Dear All's Fair in Love and Casting:
Fab suggestions, I dig it.

Dear Ted:
I'm totally loving on Dead Man's Bones and Ryan Gosling right now....makes me wonder though...what skeletons does RG have in his closet? Has he been a BV?
Jenna 

Dear Curious About Ryan:
Nope, but he's ascending soon!

Dear Ted:
Now that you're single, who would be your Hollywood dream date? Robert Pattinson? Alex Skarsgård? Sexual orientation aside, who would you take to the movies?
Lauren 

Dear Nice Try:
None of the above. I'm switching to women, think I'm done with men.

Dear Ted:
What happened with Ashton Kutcher's movie Spread? Never saw it out in theaters here...and after seeing all of the premiere pics in the tabs, never heard about it again! I thought it was very strange that Demi Moore was on site to give advice on love scenes, etc. and make nice with hubby's younger female costars.

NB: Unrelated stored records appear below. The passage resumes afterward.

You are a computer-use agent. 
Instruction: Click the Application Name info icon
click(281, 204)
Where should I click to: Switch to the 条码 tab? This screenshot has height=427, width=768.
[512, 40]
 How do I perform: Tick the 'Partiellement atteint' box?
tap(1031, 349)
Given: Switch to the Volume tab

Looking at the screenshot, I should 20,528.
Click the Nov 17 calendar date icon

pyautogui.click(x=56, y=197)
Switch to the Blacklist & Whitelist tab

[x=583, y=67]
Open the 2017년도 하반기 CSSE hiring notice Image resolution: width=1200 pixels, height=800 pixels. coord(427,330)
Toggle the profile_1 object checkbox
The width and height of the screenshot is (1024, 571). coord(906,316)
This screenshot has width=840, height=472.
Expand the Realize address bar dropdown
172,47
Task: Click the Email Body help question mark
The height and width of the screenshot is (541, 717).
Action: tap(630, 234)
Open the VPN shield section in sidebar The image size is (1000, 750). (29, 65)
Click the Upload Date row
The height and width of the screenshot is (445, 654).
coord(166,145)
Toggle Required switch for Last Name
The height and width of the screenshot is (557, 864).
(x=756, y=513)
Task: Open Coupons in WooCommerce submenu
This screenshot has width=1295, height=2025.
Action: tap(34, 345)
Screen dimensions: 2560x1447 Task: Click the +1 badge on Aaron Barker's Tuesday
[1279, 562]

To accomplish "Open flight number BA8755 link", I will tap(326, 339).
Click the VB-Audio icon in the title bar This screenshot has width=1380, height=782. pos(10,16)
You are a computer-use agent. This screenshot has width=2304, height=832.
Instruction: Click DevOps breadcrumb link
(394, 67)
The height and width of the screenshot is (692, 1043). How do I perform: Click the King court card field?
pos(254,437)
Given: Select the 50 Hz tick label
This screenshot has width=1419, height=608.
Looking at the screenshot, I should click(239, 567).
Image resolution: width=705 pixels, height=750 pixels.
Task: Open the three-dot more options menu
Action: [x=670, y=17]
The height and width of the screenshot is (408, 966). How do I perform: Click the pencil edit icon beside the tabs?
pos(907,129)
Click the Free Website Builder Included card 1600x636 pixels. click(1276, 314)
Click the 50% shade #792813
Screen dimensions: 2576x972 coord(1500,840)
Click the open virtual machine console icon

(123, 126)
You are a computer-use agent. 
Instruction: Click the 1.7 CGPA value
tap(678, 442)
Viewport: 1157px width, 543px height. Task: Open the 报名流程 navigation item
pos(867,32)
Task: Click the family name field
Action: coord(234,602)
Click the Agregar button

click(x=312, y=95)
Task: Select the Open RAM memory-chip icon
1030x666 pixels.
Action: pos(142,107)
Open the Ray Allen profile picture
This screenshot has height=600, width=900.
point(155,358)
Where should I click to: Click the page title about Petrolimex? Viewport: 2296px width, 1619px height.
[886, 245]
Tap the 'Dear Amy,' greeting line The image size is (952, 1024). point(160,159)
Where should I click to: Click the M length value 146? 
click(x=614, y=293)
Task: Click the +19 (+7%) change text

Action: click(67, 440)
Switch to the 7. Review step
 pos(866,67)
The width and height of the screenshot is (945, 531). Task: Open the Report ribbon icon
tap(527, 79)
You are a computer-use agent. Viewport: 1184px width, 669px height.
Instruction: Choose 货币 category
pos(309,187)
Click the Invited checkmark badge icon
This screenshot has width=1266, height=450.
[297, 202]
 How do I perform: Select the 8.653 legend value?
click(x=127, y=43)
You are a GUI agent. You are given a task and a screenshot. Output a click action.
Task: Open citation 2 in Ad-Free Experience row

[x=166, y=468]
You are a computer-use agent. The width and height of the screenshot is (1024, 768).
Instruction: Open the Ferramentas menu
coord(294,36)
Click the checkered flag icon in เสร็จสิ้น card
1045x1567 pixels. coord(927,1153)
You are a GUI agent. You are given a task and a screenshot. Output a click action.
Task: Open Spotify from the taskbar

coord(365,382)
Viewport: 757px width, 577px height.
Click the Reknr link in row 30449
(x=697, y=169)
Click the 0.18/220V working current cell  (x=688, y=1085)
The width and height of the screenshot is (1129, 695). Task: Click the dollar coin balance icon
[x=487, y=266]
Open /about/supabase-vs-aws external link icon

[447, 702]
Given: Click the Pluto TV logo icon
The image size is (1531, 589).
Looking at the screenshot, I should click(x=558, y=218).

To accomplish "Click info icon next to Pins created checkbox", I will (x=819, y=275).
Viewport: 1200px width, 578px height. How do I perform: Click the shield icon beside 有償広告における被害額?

Do you find that strange as well or even just gross? Can she leave him alone and let him work already? Insecure a lot, Demi?
PK in SC

Dear Spread Too Thin:
It sucked. Terribly. That's what happened!

Dear Ted:
Love you, want to have a million babies just like you. Here's my question: Has Chace Crawford been a subject of a BV before? If so, was it recently (think sometime in 2009)? Thanks!
Qrck 

Dear Chasing Chace:
Thank you, no thank you and yes and yes.

Dear Ted:
Kellan Lutz
is really starting to freak me out. Why's he spending so much time trying to look like a 'roid-man? Is he overcompensating for something?
Curious 

Dear Suspicious Down Under:
He's prob just buffing up for his role in Twilight, so let the man! Yumness.